Semisal, menyebutkan interaksi Anda dengan orang nan meninggal umumnya dianggap sebagai pembukaan nan baik dari puisi kesedihan. Mengekspresikan kesedihan tak cukup. Adalah baik buat menggambarkan kemarahan dan kebencian melalui kata-kata pada kematian orang tersebut. Misalnya, jika orang tersebut telah dibakar mati, maka mengutuk barah dalam puisi kesedihan nan dibuat.

Anda akan memproyeksikan kebencian sang penyair terhadap objek nan menyebabkan berakhirnya orang tersebut. Bait-ayat puisi kesedihan harus menyangkal penerimaan kematian tetapi harus berakhir dengan menerimanya sebagai kehendak Tuhan nan Maha Kuasa.

Penyair harus membandingkan global dengan atau tanpa orang nan meninggal. Pada titik ini, ia cukup bisa menggambarkan pentingnya orang nan meninggal di global dan juga pentingnya dia buat kerabat keluarga, teman dan orang-orang terkasih.

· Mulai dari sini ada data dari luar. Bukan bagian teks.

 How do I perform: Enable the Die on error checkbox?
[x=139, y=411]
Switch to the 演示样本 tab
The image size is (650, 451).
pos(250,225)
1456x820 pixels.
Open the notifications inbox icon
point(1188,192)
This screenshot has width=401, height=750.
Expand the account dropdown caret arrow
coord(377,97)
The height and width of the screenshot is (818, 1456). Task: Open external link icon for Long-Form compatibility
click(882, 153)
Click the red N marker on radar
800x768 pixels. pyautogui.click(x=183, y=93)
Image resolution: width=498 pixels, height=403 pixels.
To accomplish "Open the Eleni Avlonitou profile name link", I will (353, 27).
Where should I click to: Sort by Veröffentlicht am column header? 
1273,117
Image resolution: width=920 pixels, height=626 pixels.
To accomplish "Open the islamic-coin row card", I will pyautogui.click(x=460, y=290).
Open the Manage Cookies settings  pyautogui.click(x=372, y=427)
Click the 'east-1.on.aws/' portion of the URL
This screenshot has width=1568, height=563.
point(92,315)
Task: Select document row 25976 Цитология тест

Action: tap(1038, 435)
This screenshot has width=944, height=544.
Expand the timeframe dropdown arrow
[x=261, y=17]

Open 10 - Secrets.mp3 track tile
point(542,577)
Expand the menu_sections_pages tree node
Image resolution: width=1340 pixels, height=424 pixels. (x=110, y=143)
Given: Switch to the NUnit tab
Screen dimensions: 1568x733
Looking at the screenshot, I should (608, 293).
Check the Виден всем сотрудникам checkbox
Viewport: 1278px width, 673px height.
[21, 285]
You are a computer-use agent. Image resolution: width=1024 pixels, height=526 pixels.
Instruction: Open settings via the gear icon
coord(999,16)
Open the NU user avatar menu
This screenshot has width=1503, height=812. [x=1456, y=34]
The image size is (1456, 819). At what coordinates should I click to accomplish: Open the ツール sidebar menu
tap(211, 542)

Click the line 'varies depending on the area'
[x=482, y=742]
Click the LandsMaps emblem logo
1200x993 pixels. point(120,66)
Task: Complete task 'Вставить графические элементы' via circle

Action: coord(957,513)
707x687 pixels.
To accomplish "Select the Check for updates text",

Sertakan kontribusi dari orang dalam puisi kesedihan semisal prestasi dan apa nan dapat membuat orang lain menghargainya. Meskipun tak ada format spesifik nan harus diikuti saat menulis puisi kesedihan, itu dianggap lebih baik jika ada garis penentu dalam puisi tersebut. Garis penentu itu harus keluar dari penulis secara alami hasil perasaan dari emosi purbanya sendiri.

Karena puisi kesedihan ialah puisi tentang kematian, bukan berarti Anda harus wafat dulu buat mendapatkan feel nya. Cukup merasakan emosi kemarahan, ketika sesuatu tercabut dari diri Anda. Contoh puisi kesedihan versi barat misalnya karya Walt Whitman "O Captain! My Captain!". Karya lainnya "Darkness" dari Lord Byron, "For Whom The Bell Tolls" oleh John Donne, "Forget Not Yet" oleh Thomas Wyatt, "Her Voice" dari Oscar Wilde dan "In Memory" dari Joyce Kilmer.